Construction of a hypoxia-derived gene model to predict the prognosis and therapeutic response of head and neck squamous cell carcinoma

• Published in: Scientific reports Vol. 12; no. 1; pp. 13538 - 11
• Main Authors: Wang, Haibin, Zheng, Lian
• Format: Journal Article
• Language: English
• Published: London Nature Publishing Group UK 08.08.2022; Nature Publishing Group; Nature Portfolio
• Subjects: 631/67/1536; 692/53; Chemotherapy; Gene expression; Genomes; Head & neck cancer; Head and neck carcinoma; Humanities and Social Sciences; Hypoxia; Immunotherapy; Medical prognosis; multidisciplinary; Patients; PD-L1 protein; Prognosis; Science; Science (multidisciplinary); Squamous cell carcinoma; Survival analysis
• ISSN: 2045-2322; 2045-2322
• DOI: 10.1038/s41598-022-17898-2

Head and neck squamous cell carcinoma (HNSCC) ranks as the sixth most common cancer worldwide and has a poor prognosis in the advanced stage.

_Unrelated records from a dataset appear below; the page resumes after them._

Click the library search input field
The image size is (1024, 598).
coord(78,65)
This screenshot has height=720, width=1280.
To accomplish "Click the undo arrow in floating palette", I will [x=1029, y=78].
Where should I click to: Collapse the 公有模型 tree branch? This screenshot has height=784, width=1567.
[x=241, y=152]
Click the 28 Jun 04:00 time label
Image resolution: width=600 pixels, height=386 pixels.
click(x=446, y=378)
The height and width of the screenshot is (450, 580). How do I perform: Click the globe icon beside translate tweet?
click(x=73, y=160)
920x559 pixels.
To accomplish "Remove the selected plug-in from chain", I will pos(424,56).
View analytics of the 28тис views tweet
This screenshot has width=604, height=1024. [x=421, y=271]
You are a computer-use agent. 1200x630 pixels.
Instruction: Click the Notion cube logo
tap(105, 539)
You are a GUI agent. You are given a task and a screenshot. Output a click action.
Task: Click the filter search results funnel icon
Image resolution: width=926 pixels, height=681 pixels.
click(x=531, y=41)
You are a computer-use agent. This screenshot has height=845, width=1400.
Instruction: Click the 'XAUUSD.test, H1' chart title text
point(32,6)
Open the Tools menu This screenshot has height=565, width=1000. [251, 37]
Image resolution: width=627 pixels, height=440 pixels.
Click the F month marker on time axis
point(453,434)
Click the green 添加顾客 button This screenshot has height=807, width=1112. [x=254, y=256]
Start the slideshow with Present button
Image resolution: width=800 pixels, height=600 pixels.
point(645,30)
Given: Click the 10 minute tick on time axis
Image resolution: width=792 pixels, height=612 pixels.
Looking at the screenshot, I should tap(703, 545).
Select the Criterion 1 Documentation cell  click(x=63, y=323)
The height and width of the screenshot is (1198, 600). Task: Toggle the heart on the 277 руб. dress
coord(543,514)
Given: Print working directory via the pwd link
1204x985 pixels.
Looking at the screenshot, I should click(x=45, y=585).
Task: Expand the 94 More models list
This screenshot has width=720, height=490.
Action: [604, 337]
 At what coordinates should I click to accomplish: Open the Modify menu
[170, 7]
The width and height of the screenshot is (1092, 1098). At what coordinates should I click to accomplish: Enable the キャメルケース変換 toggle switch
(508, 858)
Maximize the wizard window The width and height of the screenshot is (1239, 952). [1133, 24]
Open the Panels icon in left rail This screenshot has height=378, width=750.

Increasing evidence has shown that hypoxia contributes to genetic alterations that have essential effects on the occurrence and progression of cancers. However, the exact roles hypoxia-related genes play in HNSCC remain unclear. In this study, we downloaded the mRNA expression profiles and clinical data of patients with HNSCC from The Cancer Genome Atlas and Gene Expression Omnibus. Two molecular subtypes were identified based on prognostic hypoxia-related genes using the ConsensusClusterPlus method. ESTIMATE was used to calculate the immune score of each patient. Kyoto Encyclopedia of Genes and Genomes and Gene Ontology were used for functional annotation. A prognostic risk model was generated by Cox regression and least absolute shrinkage and selection operator analysis. We identified two distinct molecular subtypes, cluster 1 and cluster 2, based on 200 hypoxia-related genes. Additionally, we identified three hypoxia-immune subgroups (hypoxia-high/immune-low, hypoxia-low/immune-high, and mixed subgroups). The hypoxia-high/immune-low group had the worst prognosis, while the hypoxia-low/immune-high group had the best prognosis. Patients in the hypoxia-low/immune-high group were more sensitive to anti-PD-L1 treatment and chemotherapy than those in the hypoxia-high/immune-low group. Furthermore, we constructed a prognostic risk model based on the differentially expressed genes between the hypoxia-immune subgroups. The survival analysis and time-dependent ROC analysis results demonstrated the good performance of the established 7-gene signature for predicting HNSCC prognosis. In conclusions, the constructed hypoxia-related model might serve as a promising biomarker for the diagnosis and prognosis of HNSCC, and it could predict immunotherapy and chemotherapy efficacy in HNSCC.